## WHAT YOU ARE ASKED TO DO:
Copy out the rows verbatim, from the line that contains "Click the shopping cart icon" through the end of the rows, omitting the pictures.

[Data listing]
-- start --

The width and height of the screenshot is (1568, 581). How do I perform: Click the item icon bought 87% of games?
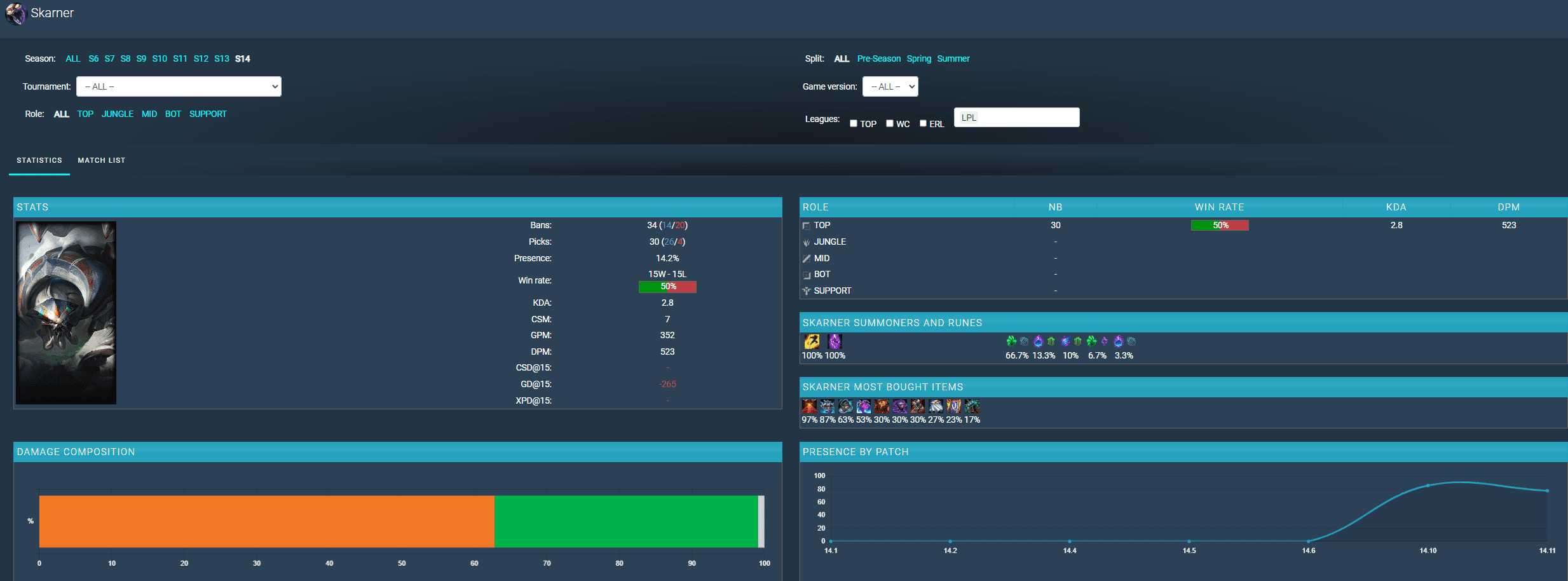tap(827, 406)
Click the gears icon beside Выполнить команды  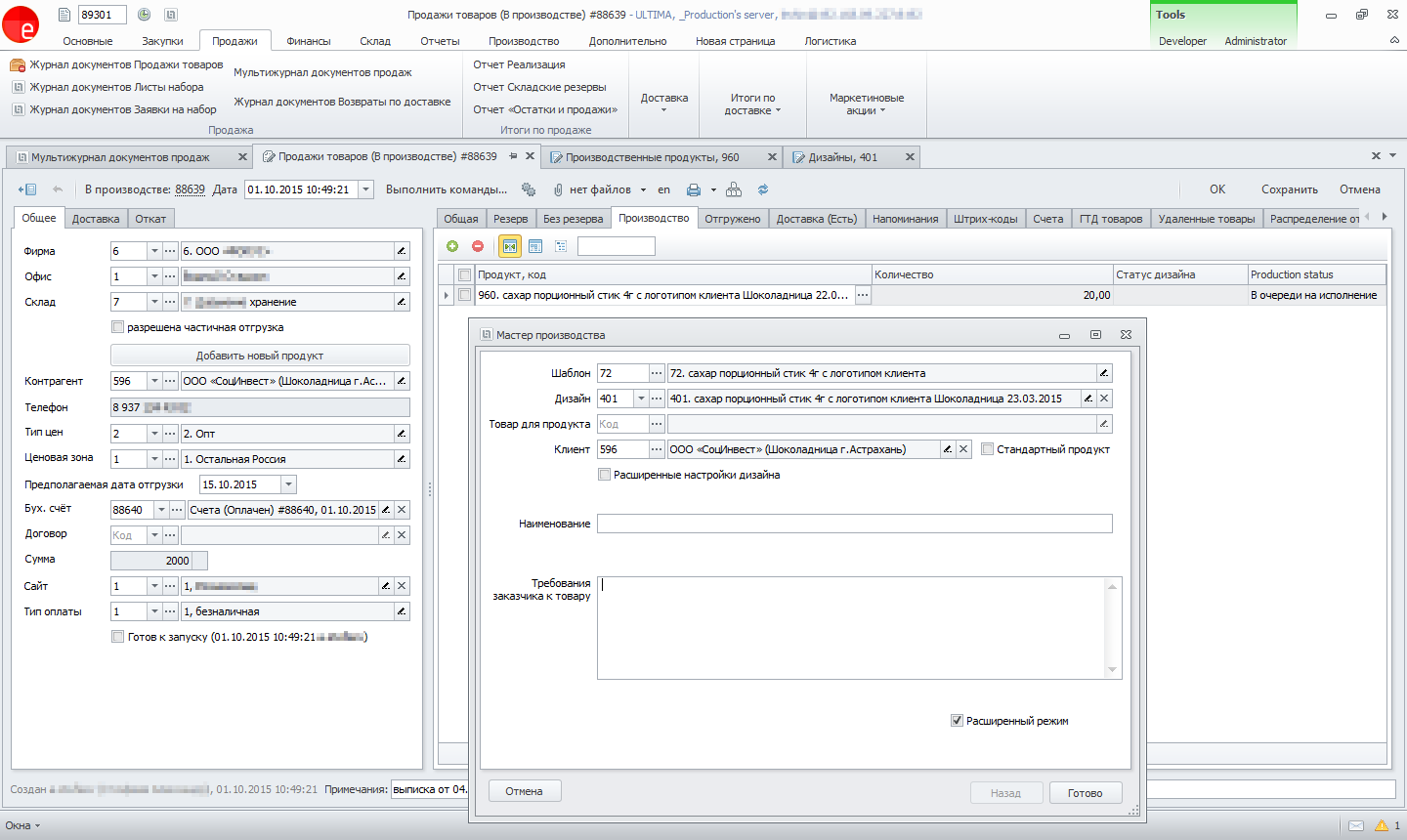pyautogui.click(x=529, y=189)
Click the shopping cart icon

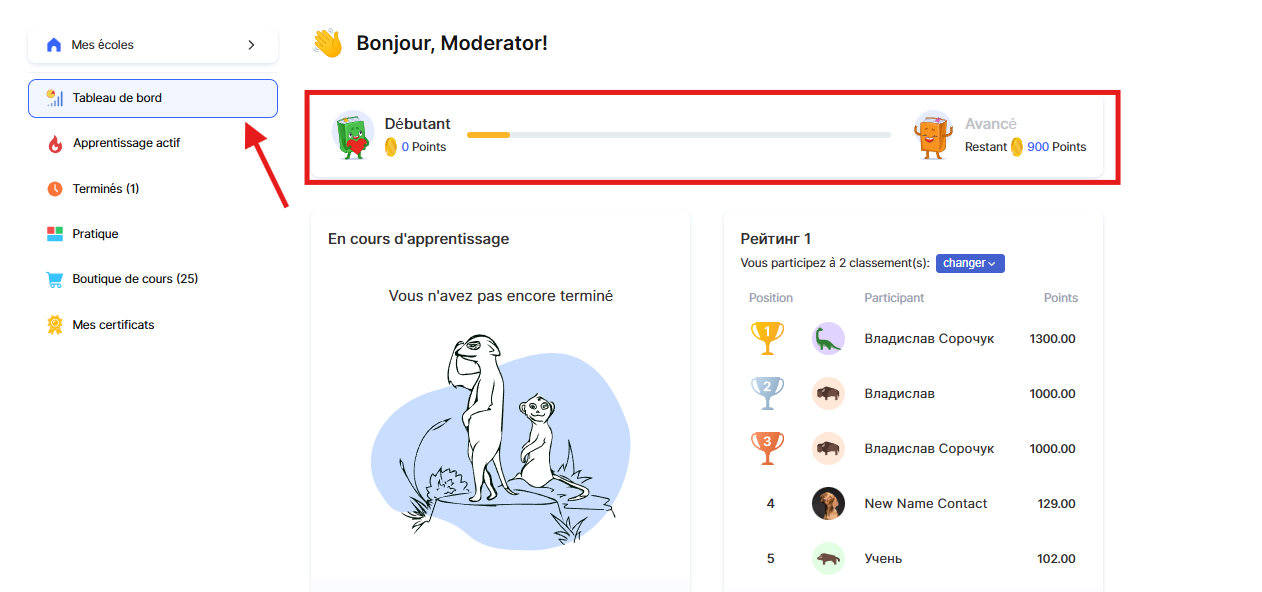coord(55,280)
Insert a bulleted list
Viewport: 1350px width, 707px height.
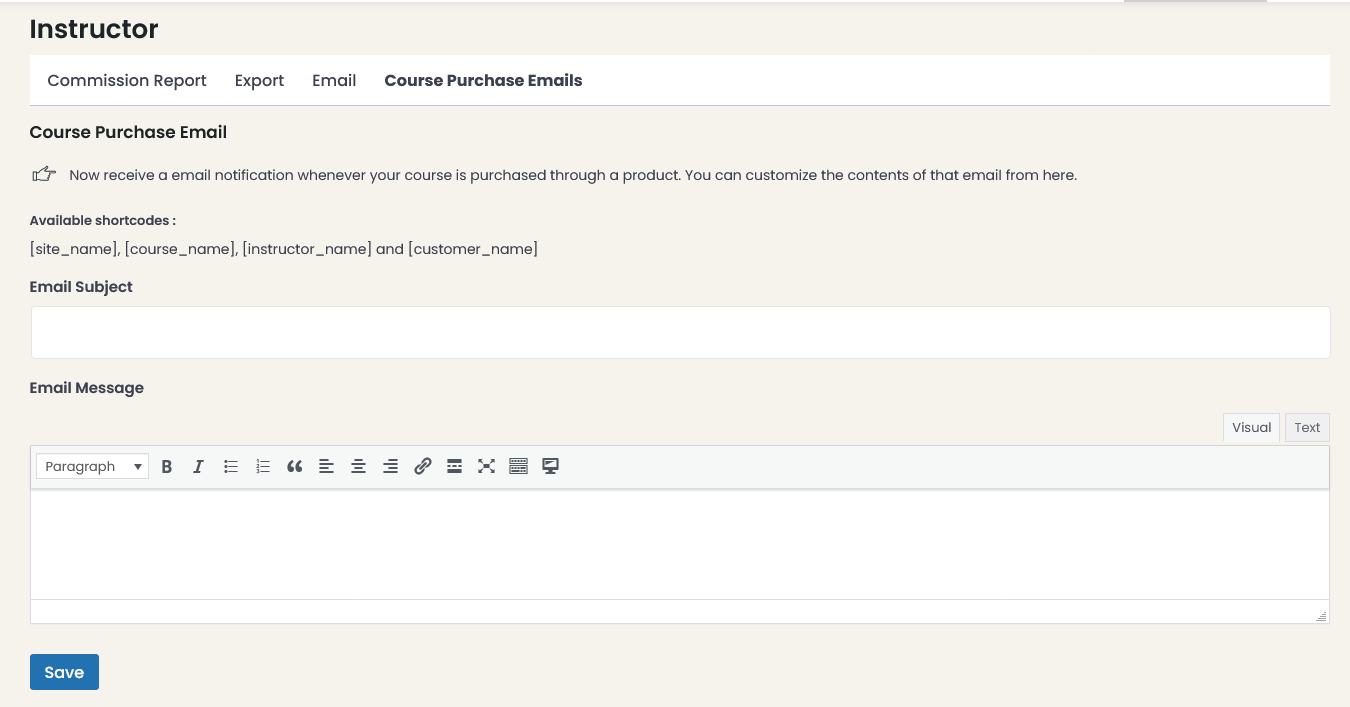pos(231,466)
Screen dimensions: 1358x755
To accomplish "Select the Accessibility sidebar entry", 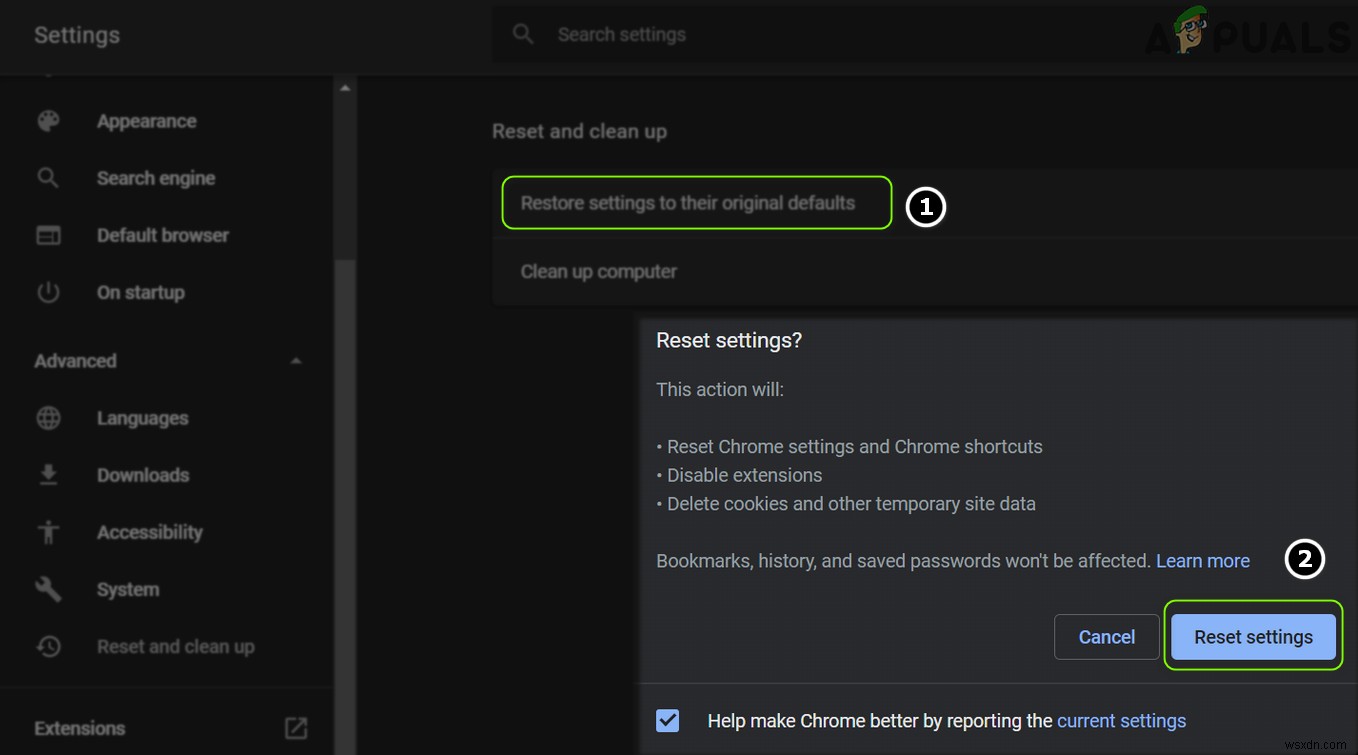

-- end --

## REPLY:
Click the shopping cart icon

coord(55,280)
Insert a bulleted list
Viewport: 1350px width, 707px height.
pos(231,466)
Screen dimensions: 1358x755
To accomplish "Select the Accessibility sidebar entry", 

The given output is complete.